How Bad Was the Great Depression? Gauging the Economic Impact
How did the Great Depression impact the American economy? The U.S. economy shrank by a third from the beginning of the Great Depression to the bottom four years later.
- Real GDP fell 29% from 1929 to 1933.
- The unemployment rate reached a peak of 25% in 1933.
- Consumer prices fell 25%; wholesale prices plummeted 32%.
- Some 7,000 banks, nearly a third of the banking system, failed between 1930 and 1933.
In this video, St. Louis Fed expert David Wheelock uses data to describe the severity of the economic conditions that occurred during the Great Depression.
David Wheelock: OK, how great was the Great Depression? One of the challenges of teaching macroeconomics students, or economics in general, is to put it in a perspective that the students can understand. And so, in my presentation, before I get into what caused the Great Depression, let me give you a few ways of thinking about how to compare the Great Depression with episodes that we can... that we've lived through and therefore can relate to. So, first I'll give some long-run comparisons.
Well, first let me give you some facts, some data about the Great Depression. Again, thinking of the economy in the U.S. as a balloon, the economy shrank by a third from the beginning of the Great Depression to the bottom, about four years later. So the total output of goods and services which normally is growing about 2.5% per year, instead of growing during a recession, and during the Great Depression, it shrank. Like, the air really just flew out of that balloon, so it shrank by about a third: 29% between 1929 and 1933.

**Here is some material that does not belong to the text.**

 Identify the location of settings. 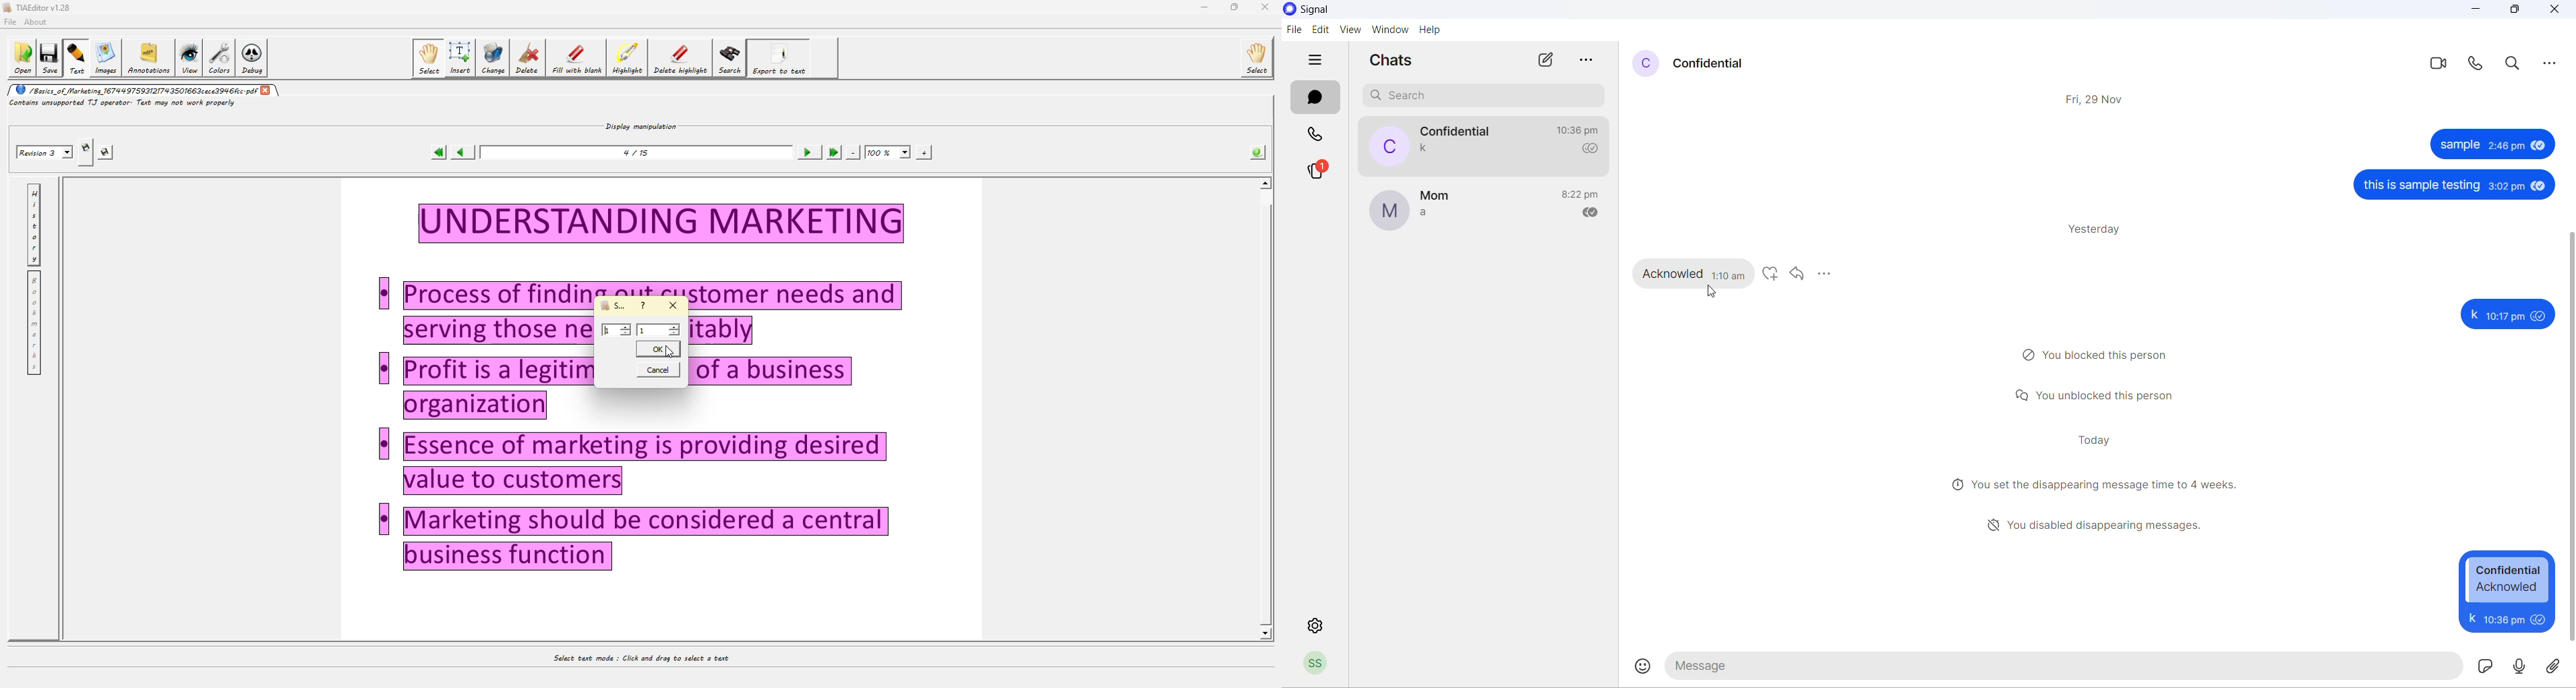
(1313, 621).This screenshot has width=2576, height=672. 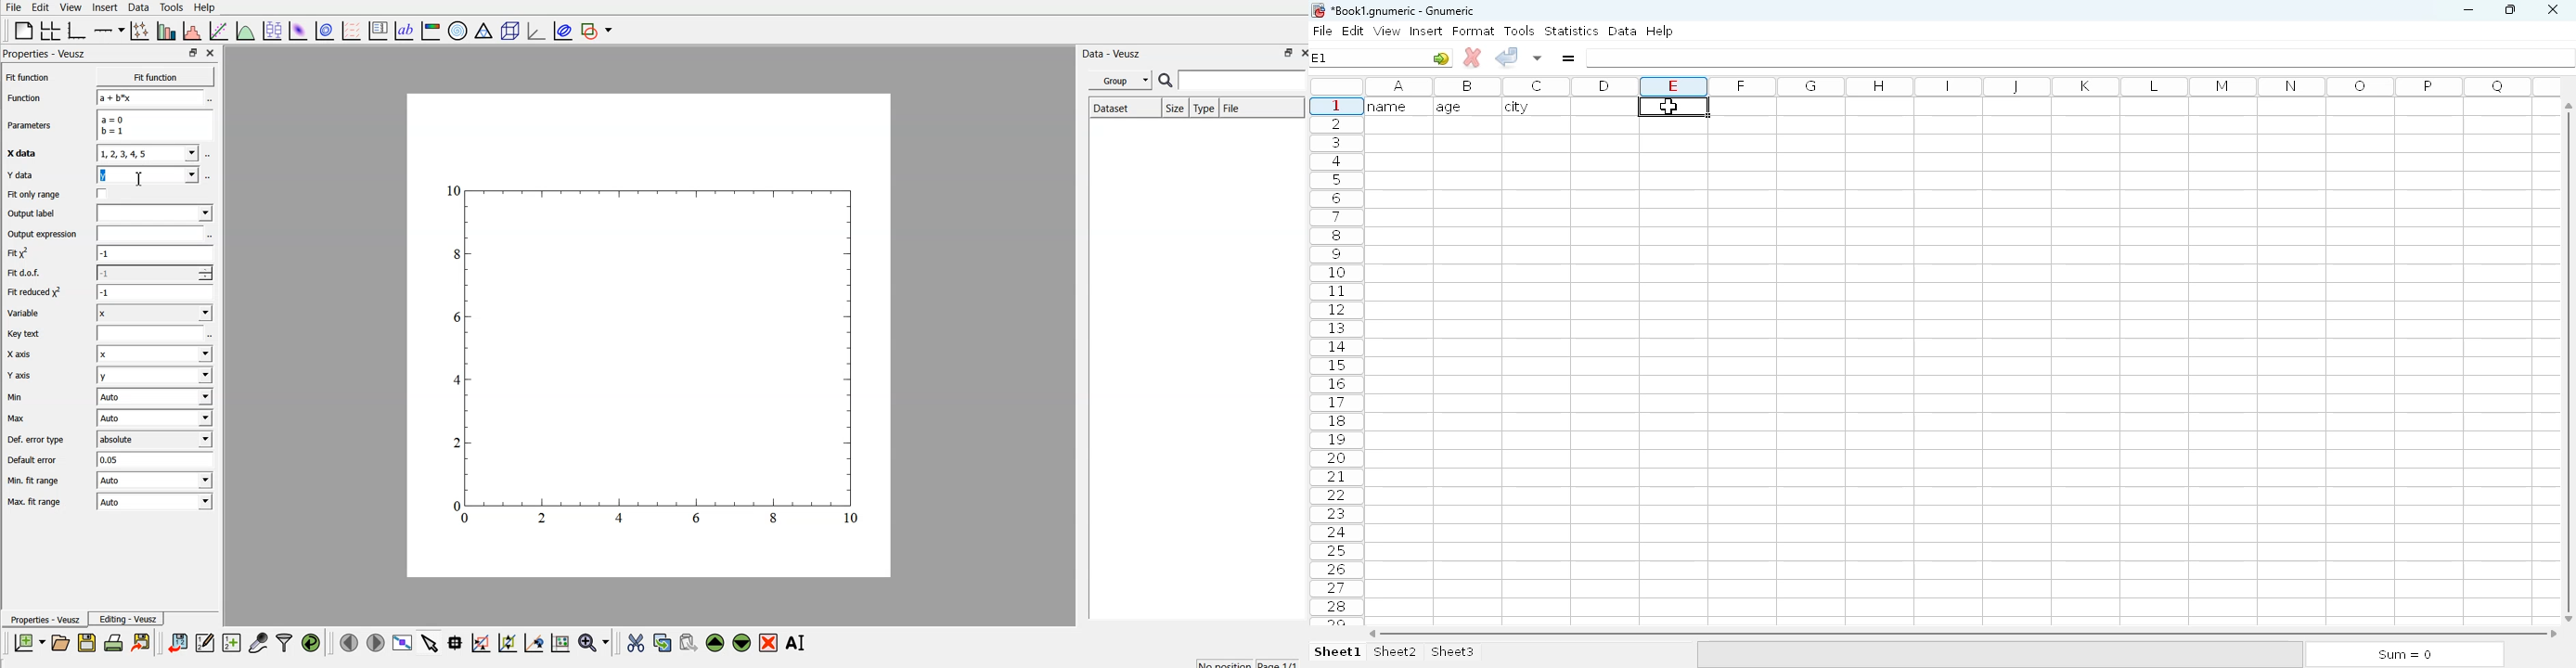 I want to click on fit y^2, so click(x=33, y=254).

The unemployment rate — that is, the percentage of the labor force, the percentage of people in the labor force who are out of work and actively seeking employment — rose from about 4% in 1929 to a peak of 25% of the labor force in 1933, and that does not include people who are working part-time when they would prefer to be working full-time.

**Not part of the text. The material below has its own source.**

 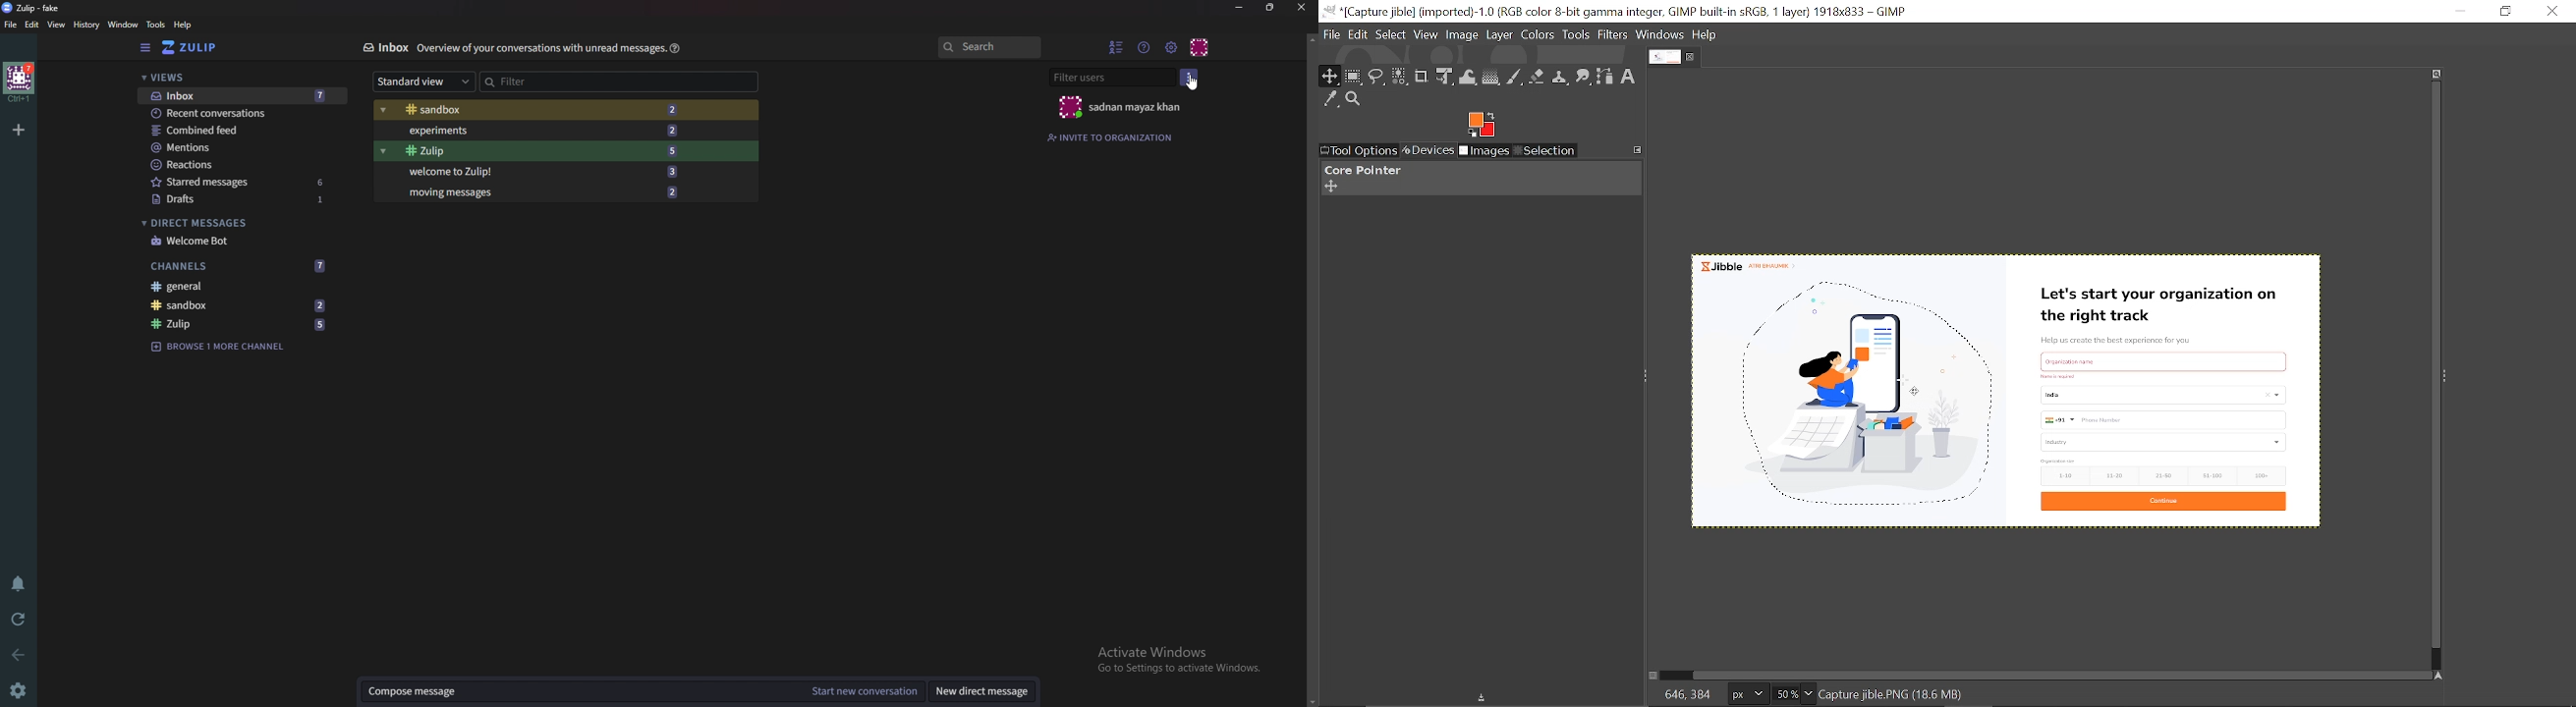 I want to click on Zulip, so click(x=549, y=150).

One of my grandfathers had been a manager of a gas company plant in West Virginia. The plant closed because there wasn't enough demand for natural gas, if you can believe it, during the during the 1930s. He was the only employee retained by the firm and they kept him on as a part-time night watchman. So he was working part-time when he'd much rather be working full-time and he was working at a skill level that was below his training and so forth, but he was not part of this 25%. Those were all the guys who had been laid off. My other grandfather happened to fall in that bucket.
But price level, I talked about deflation a moment ago. We had serious deflation in the Great Depression. The consumer price level fell by 25%; wholesale prices fell by 33%.
Bank failures — we've had a tremendous number of bank failures and financial crisis over the last six years in United States. It was nothing in comparison to the 1930s however, when 7,000 banks failed between 1930 and 1933. Nearly a third of the banking system at the time just simply disappeared. And keep in mind, that was the days before we had Federal Deposit Insurance.